Details of Award
NERC Reference : NE/N007441/1
Himalayan chemical weathering and carbon transfer triggered by the April 2015 Nepal Earthquake
Grant Award
- Principal Investigator:
- Dr E Tipper, University of Cambridge, Earth Sciences
- Co-Investigator:
- Professor MJ Bickle, University of Cambridge, Earth Sciences
- Grant held at:
- University of Cambridge, Earth Sciences
- Science Area:
- Earth
- Freshwater
- Terrestrial
- Overall Classification:
- Panel C
- ENRIs:
- Environmental Risks and Hazards
- Global Change
- Science Topics:
- Geohazards
- Hydrogeology
- Hydrological Processes
- Sediment/Sedimentary Processes
- Abstract:
- The recent Nepalese earthquakes are devastating from a humanitarian perspective, but also have a profound impact on the surface environment of the Earth. One of the major impacts of the ground movement during the Earthquakes is that it destabilises the steep hillsides in the Himalayan valleys of Nepal. This causes major landslides, some of which have been big enough to dam rivers. These landslides cause a massive pulse in fine grained rock material that is delivered into rivers, causing a pulse of sediment in the rivers. This is an active field of research. Increased sediment load can cause flooding, but our interest stems from how that fine grained sediment dissolves. This is because the dissolution of sediment has a major influence on the million year carbon cycle. Although the carbon cycle on such time-scales might seem esoteric, it is critical to understand because it is this long-term carbon cycle that has maintained the climate at the surface of the Earth within a narrow window, ultimately allowing life to develop and be sustained. Carbon and rock dissolution are linked because the main way in which rocks dissolve is via carbonic acid, which is CO2 from the atmosphere dissolved in water. When the carbonic acid dissolves rocks, it becomes neutralised as bicarbonate, a form of carbon that is present in all natural waters (check the label of a mineral water bottle for example). This bicarbonate in waters gets transferred to the oceans by rivers, where ultimately it gets converted to limestone, locking down CO2 permanently. The dominant control on rock dissolution is the supply of sediment via erosion processes, of which land sliding is one of the most important. We expect that the thousands of landslides triggered by the Nepal earthquakes will cause a massive pulse in carbon transfer via rock dissolution over the next 12 months, before the material gets washed out the system by the monsoon rainfalls.

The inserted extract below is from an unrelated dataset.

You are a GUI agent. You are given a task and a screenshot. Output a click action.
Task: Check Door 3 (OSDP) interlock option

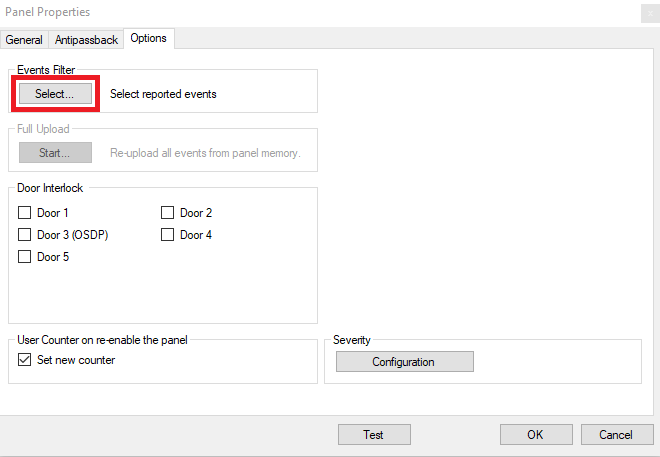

We are proposing to collect river water and sediment samples in Nepal, over the next 12 months with a series of international partners to try and better understand the perturbation that an earthquake will have caused to the carbon cycle.
- NERC Reference:
- NE/N007441/1
- Grant Stage:
- Completed
- Scheme:
- Standard Grant FEC
- Grant Status:
- Closed
- Programme:
- Urgent Grant
This grant award has a total value of £52,030
FDAB - Financial Details (Award breakdown by headings)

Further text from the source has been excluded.